--- START ---

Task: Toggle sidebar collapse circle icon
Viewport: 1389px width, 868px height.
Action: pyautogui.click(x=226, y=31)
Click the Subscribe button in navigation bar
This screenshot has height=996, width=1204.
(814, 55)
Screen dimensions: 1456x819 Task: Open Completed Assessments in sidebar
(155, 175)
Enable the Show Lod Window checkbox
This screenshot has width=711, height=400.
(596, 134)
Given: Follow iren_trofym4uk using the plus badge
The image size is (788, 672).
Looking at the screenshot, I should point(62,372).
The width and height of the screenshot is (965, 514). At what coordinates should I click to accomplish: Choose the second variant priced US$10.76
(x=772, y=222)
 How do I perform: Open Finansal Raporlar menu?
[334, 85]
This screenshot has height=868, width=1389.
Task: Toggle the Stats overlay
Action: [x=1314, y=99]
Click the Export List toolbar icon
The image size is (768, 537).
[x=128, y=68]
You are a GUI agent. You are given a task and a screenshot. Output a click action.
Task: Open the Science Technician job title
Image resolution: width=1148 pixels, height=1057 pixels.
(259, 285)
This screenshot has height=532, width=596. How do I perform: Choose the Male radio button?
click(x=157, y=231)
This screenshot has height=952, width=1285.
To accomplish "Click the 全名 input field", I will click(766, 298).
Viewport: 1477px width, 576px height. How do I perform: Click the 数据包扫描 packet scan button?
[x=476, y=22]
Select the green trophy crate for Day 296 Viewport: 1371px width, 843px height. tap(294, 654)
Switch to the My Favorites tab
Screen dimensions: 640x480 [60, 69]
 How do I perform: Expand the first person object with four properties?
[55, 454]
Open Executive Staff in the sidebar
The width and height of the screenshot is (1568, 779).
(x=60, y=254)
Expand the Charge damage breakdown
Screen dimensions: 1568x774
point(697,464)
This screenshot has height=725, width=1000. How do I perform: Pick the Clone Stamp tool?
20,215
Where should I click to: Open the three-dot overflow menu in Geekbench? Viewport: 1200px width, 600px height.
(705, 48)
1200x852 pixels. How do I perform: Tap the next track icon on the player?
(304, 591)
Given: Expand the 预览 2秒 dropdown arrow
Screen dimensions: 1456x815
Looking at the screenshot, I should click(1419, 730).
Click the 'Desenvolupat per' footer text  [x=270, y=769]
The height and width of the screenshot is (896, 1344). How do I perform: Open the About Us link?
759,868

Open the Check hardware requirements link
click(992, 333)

--- END ---

Put the data above into a numbered list, one line per number, skipping any blank lines.

• Exercise solution:
1. Task: Toggle sidebar collapse circle icon
2. Viewport: 1389px width, 868px height.
3. Action: pyautogui.click(x=226, y=31)
4. Click the Subscribe button in navigation bar
5. This screenshot has height=996, width=1204.
6. (814, 55)
7. Screen dimensions: 1456x819 Task: Open Completed Assessments in sidebar
8. (155, 175)
9. Enable the Show Lod Window checkbox
10. This screenshot has width=711, height=400.
11. (596, 134)
12. Given: Follow iren_trofym4uk using the plus badge
13. The image size is (788, 672).
14. Looking at the screenshot, I should point(62,372).
15. The width and height of the screenshot is (965, 514). At what coordinates should I click to accomplish: Choose the second variant priced US$10.76
16. (x=772, y=222)
17.  How do I perform: Open Finansal Raporlar menu?
18. [334, 85]
19. This screenshot has height=868, width=1389.
20. Task: Toggle the Stats overlay
21. Action: [x=1314, y=99]
22. Click the Export List toolbar icon
23. The image size is (768, 537).
24. [x=128, y=68]
25. You are a GUI agent. You are given a task and a screenshot. Output a click action.
26. Task: Open the Science Technician job title
27. Image resolution: width=1148 pixels, height=1057 pixels.
28. (259, 285)
29. This screenshot has height=532, width=596. How do I perform: Choose the Male radio button?
30. click(x=157, y=231)
31. This screenshot has height=952, width=1285.
32. To accomplish "Click the 全名 input field", I will click(766, 298).
33. Viewport: 1477px width, 576px height. How do I perform: Click the 数据包扫描 packet scan button?
34. [x=476, y=22]
35. Select the green trophy crate for Day 296 Viewport: 1371px width, 843px height. tap(294, 654)
36. Switch to the My Favorites tab
37. Screen dimensions: 640x480 [60, 69]
38.  How do I perform: Expand the first person object with four properties?
39. [55, 454]
40. Open Executive Staff in the sidebar
41. The width and height of the screenshot is (1568, 779).
42. (x=60, y=254)
43. Expand the Charge damage breakdown
44. Screen dimensions: 1568x774
45. point(697,464)
46. This screenshot has height=725, width=1000. How do I perform: Pick the Clone Stamp tool?
47. 20,215
48. Where should I click to: Open the three-dot overflow menu in Geekbench? Viewport: 1200px width, 600px height.
49. (705, 48)
50. 1200x852 pixels. How do I perform: Tap the next track icon on the player?
51. (304, 591)
52. Given: Expand the 预览 2秒 dropdown arrow
53. Screen dimensions: 1456x815
54. Looking at the screenshot, I should click(1419, 730).
55. Click the 'Desenvolupat per' footer text  [x=270, y=769]
56. The height and width of the screenshot is (896, 1344). How do I perform: Open the About Us link?
57. 759,868
58. Open the Check hardware requirements link
59. click(992, 333)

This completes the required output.